Azure / azure-sdk-tools

Tools repository leveraged by the Azure SDK team.
MIT License
112 stars 172 forks source link

[Breaking Change] Add a mechanism for permanent suppressions (baselining) #7259

Open konrad-jamrozik opened 10 months ago

konrad-jamrozik commented 10 months ago

Currently, there is no way to permanently suppress breaking change violations, as can be seen at: aka.ms/azsdk/pr-suppressions

This is a major gap causing tons of rework. We want to fix it by providing a mechanism for this. One idea we have is a solution that does comparison between the tool error output and a baseline text file checked into the repository. If all the output error lines have a match in the baseline file, the tool reports success.

Preliminary design considerations

There are several design considerations to make before we proceed with implementation. Some of the aspects we identified so far:

Related work, docs and context

@weshaggard @mikeharder @heaths FYI

heaths commented 10 months ago

I don't know much about Sarif, but of what little I do, it seems like a reasonable approach to consolidate error/warning output into a common format. That would make a lot of things easier, including posting to GitHub (probably converting to markdown tables or something, or even pinning to specific PR lines like some bots do), comparing against a suppressions file, etc.

Hashing the surrounding context is a good idea and would probably work for most cases. But what about, when JSON, using a JSONPath. We do that for autorest in many cases, for example, and it rarely changes. I also imagine most suppressions would work fine with a JSONPath e.g.,

suppressions:
  - from: foo.json
    where: $.definitions.Bar.prop_name
    code: 1234 # or maybe friendly code name e.g., UseCamelCase
    reason: need to match external schema
konrad-jamrozik commented 10 months ago

@heaths while it is by no means a rejected approach or anything, main issue with Autorest way is that so far it has been a pain to get right, causing a lot of rework. You can observe our troubleshooting section for it:

and the most recent addition that should show up in few minutes:

weshaggard commented 10 months ago

I would also be careful with hashing line text as that makes things more fragile in a number of cases as well as makes it harder for people to get the suppressions correct. Instead of a hash we should try to help ensure the error message itself has enough context to suppress the correct instance.

michaelcfanning commented 9 months ago

Just jumping in here at Konrad's encouragement on some SARIF things. For sure, your output looks very SARIF friendly, you have conceptual quality concerns, locations where these standards aren't met, user-facing reports, descriptive text for the standards enforced, etc. Using SARIF will unlock the eco-system of consumers, which includes Visual Studio, VS Code, there are multiple react controls for rendering, etc., GitHub actions speak SARIF natively for its GHAS, as does Microsoft's equivalent offering.

In re: JSON paths, SARIF has a construct called a logical location (as opposed to a physical location, such as a file on disk) that can be used to express this information. There are multiple SARIF-exporting tools at MS that use this data to record JSON paths for scan tools.

**Dataset extract:**
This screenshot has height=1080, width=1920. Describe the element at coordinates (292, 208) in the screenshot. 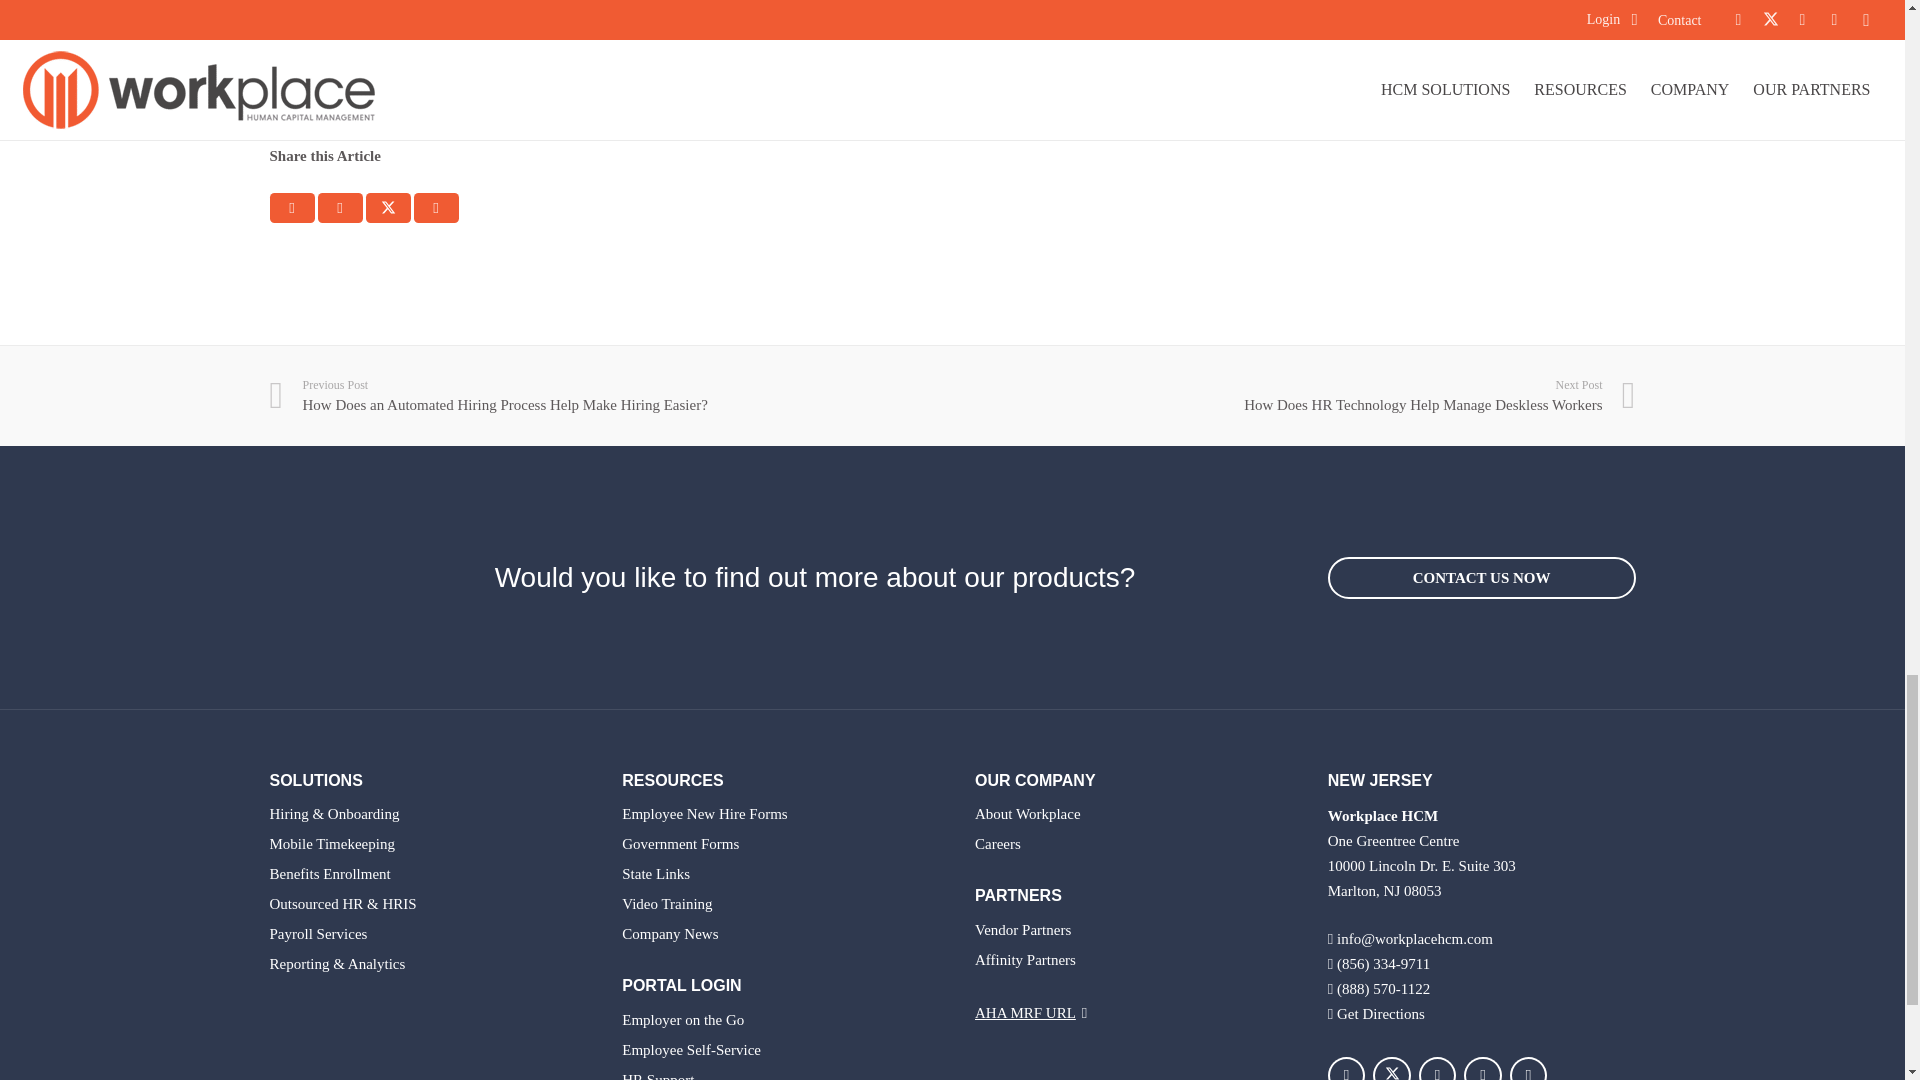

I see `Email this` at that location.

**Instructions:**
1. Answer these from the thread on permanent suppressions:
(a) At what address can one see that breaking change violations currently can't be permanently suppressed?
(b) Instead of hashing, what does weshaggard say the team should try to ensure?
(c) What SARIF construct can express JSON path information?
2. In the thread on permanent suppressions, copy word for word the part that opens with "I would also" and closes with "Microsoft's equivalent offering.".

**Solutions to the tasks:**
1.
(a) aka.ms/azsdk/pr-suppressions
(b) That the error message itself has enough context to suppress the correct instance.
(c) A logical location.

2.
I would also be careful with hashing line text as that makes things more fragile in a number of cases as well as makes it harder for people to get the suppressions correct. Instead of a hash we should try to help ensure the error message itself has enough context to suppress the correct instance.

michaelcfanning commented 9 months ago

Just jumping in here at Konrad's encouragement on some SARIF things. For sure, your output looks very SARIF friendly, you have conceptual quality concerns, locations where these standards aren't met, user-facing reports, descriptive text for the standards enforced, etc. Using SARIF will unlock the eco-system of consumers, which includes Visual Studio, VS Code, there are multiple react controls for rendering, etc., GitHub actions speak SARIF natively for its GHAS, as does Microsoft's equivalent offering.